I was increasingly cranky and increasingly telling children with my hoarse voice to pick that up!  Now pick that up!

Then the phone rang and it was my sister's voice, chipper and buoyant.  She was calling me from a beach in Mexico.

She said, "How ARE you?"

I said, "Cranky.  And Miserable."

She said, "Maybe I don't want to talk to you."

I said, "Probably not."  But she was undeterred and soon enough had me cheered up because you can't be uncheered by an Olivia.  I was pulling laundry out of the dryer while we chatted and one of my sheets was in shreds.  Shreds.  The inside of my dryer doesn't have fangs or claws.  I checked.  I don't know what happened to my sheets.

But I started grumbling all over again as I tried to untangle and make sense of the twisted mess of laundry.

Olivia said, "This isn't your day."

I said, "No.  But you're on a beach in Mexico."  She'd told me all about taking a glorious nap on the beach and of the magnificent shrimp she'd eaten...the best of her life.

I said, "I'm glad that someone somewhere is having a wonderful day."

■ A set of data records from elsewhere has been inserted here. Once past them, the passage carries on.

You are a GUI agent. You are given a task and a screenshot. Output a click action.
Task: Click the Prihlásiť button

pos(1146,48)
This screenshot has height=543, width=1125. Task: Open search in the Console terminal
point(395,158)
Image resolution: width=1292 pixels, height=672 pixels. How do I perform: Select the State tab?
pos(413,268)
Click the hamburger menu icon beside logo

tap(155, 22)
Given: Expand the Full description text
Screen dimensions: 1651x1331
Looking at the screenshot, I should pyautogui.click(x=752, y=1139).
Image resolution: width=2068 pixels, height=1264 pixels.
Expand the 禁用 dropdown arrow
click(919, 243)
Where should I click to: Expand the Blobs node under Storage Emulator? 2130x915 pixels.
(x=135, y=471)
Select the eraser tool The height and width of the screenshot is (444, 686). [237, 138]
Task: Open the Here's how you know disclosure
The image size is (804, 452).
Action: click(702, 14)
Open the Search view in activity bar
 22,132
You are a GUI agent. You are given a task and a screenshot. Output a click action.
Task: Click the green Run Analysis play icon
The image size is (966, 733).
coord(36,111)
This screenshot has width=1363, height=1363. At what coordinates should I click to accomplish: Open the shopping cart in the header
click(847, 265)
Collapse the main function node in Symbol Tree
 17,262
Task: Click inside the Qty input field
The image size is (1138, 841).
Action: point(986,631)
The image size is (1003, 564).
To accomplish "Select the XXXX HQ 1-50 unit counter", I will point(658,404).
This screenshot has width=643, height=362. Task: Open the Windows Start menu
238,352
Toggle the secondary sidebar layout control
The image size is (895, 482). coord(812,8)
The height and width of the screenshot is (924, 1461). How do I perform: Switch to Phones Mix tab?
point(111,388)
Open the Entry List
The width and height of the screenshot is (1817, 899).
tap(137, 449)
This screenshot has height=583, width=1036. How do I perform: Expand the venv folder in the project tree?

And I really meant it.  Because there are wonderful days in the world and just because for me, today wasn't one of them, I know that one will come back around.

They always do.

It is said an Eastern monarch once charged his wise men to invent him a sentence, to be ever in view, and which should be true and appropriate in all times and situations.  They presented him the words:  "And this, too, shall pass away."  How much it expresses!  How chastening in the hour of pride.  How consoling in the depths of affliction.
Abraham Lincoln

True Grit



John Wayne movies were part of the scenery when I was growing up.  And that kind of scenery has a way of seeping into your psyche whether you like it or not.

For this reason, I know a lot of quotes from John Wayne movies.

I don't know as many as some of my family members though.  My dad and Tabor will banter back and forth and then it will finally dawn on me that they're quoting a movie.

And usually it's True Grit.

Yesterday Adam told me that the Coen brothers, who I rather like as movie makers, are remaking True Grit.

If I knew their address I would write a letter to humbly advise them that I know two people that would be naturals in the movie.

Mattie Ross: They say he has grit. I wanted a man with grit.




Rooster Cogburn: Well if I had a big horse pistol like that I wouldn't be scared of no "boogerman".
 



Mattie Ross: Trust you to buy another tall horse.


Rooster Cogburn: Baby sister, I was born game and I intend to go out that way.   






Rooster Cogburn: Well, sister, the time has come for me to ride hard and fast.



Rooster Cogburn:  Young fella, if you're looking for trouble, I'll accommodate you. Otherwise, leave it alone.






It seems the cast is already set for the True Grit remake but these two will always be the stars of my show.